Selected extract:
▬▬▬▬▬▬
23. The 2nd Respondent also submitted that the application and or the Petition does not show that the 2nd Respondent has failed, refused and or neglected to exercise its jurisdiction in respect to the allegations made in the Application and Petition. Further, the Petition does not show that any state organ, independent office, commission, person or authority, charged with the responsibility of enforcing Chapter Six has failed, refused and or neglected to exercise its jurisdiction in respect of the allegations therein.
24. In the end, the 2nd Respondent urges the Court to sustain the objection.
25. The Petitioner strenuously opposed the objection. It is submitted that in appreciating the question on jurisdiction, it behooves on this Honourable Court to examine the facts leading to this suit and the type of reliefs being sought. The Petitioner further submits that as disclosed in the averments contained in the Petition, the Petitioner is a musician with copyrighted musical works and registered sound recording rights administered by collective management organizations. The Petitioner thereinafter goes ahead to plead that the 1st Respondent being the Executive Director of the Kenya Copyright Board, that is statutorily mandated with the responsibility of regulating CMOs, has grossly violated the provisions of the Constitution on integrity. The Petitioner ultimately pleads that his intellectual property rights under Article 40 of the Constitution has been violated by the very people enjoined to protect it (the state) and on this grounds seeks for reliefs.
26. The Petitioner posits that it is without doubt that the locus by the Petitioner to institute the Petition herein is derived from Article 22 of the Constitution which gives each and every person the right to institute Court proceedings claiming that a right as enshrined in the Bill of Rights has been violated, infringed or is threatened. Article 258 further grants locus to any person to institute proceedings where a provision of the Constitution is contravened. Article 23(1) then goes ahead to bestow jurisdiction upon the High Court to hear and determine issues pertaining to the violation of human rights which jurisdiction is further restated under Article 165(3).
27. Responding to the position taken by the 1st and 3rd Respondents that the reliefs sought by the Petitioner are the preserve of the 2nd Respondent by dint of Article 79 and 80 of the Constitution and Part IV of the Leadership and Integrity Act, the Petitioner reiterates that Article 79 of the Constitution mandates the legislature to enact legislation that will facilitate the EACC in ensuring compliance with and enforcement of the provisions of Chapter 6. Article 80 highlights what the said legislature should entail. The legislation contemplated by Article 79 is the Leadership and Integrity Act. Part IV of the Leadership and Integrity Act goes ahead to provide an enforcement mechanism with the EACC, under section 42, tasked with the responsibility of prescribing disciplinary mechanisms and procedures.
▬▬▬▬▬▬
Given request 1:
Reproduce the entries from the line containing "Task: Filter by ASSY FE前道车间 button" through the end of the entries, replacing "screenshot" with "image" and changing nothing else. Leave out the pictures.
▬▬▬▬▬▬
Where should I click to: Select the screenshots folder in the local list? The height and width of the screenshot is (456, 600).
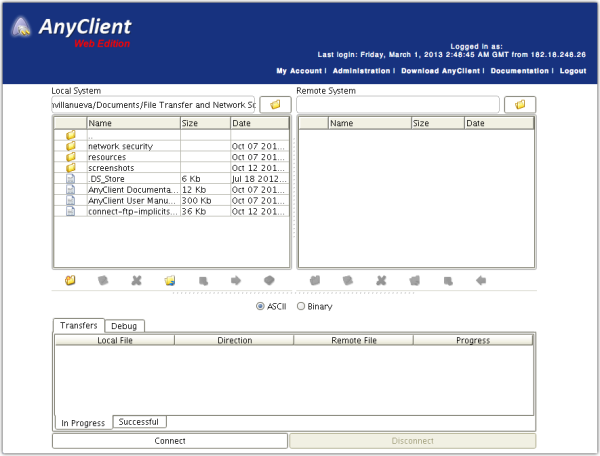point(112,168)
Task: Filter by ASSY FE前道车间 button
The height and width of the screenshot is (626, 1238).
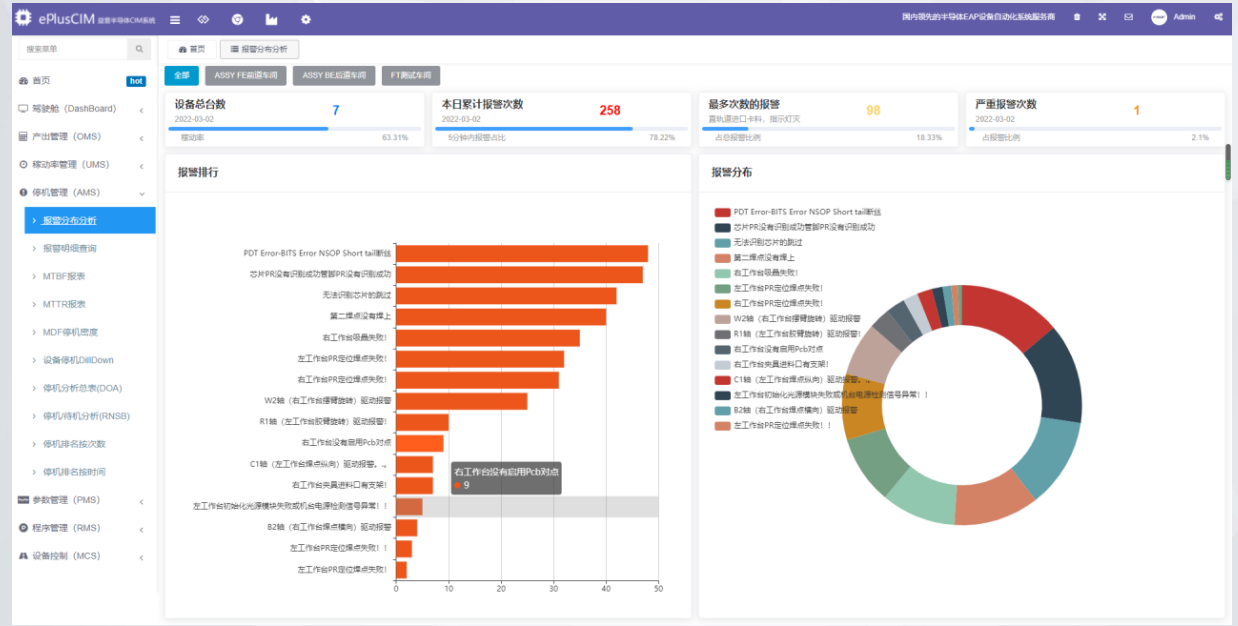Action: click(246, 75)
▬▬▬▬▬▬
Given request 2:
Copy the court excerpt word for word from "23. The 2nd" up to and including "the allegations therein.".

Correct answer 1:
Task: Filter by ASSY FE前道车间 button
The height and width of the image is (626, 1238).
Action: click(246, 75)

Correct answer 2:
23. The 2nd Respondent also submitted that the application and or the Petition does not show that the 2nd Respondent has failed, refused and or neglected to exercise its jurisdiction in respect to the allegations made in the Application and Petition. Further, the Petition does not show that any state organ, independent office, commission, person or authority, charged with the responsibility of enforcing Chapter Six has failed, refused and or neglected to exercise its jurisdiction in respect of the allegations therein.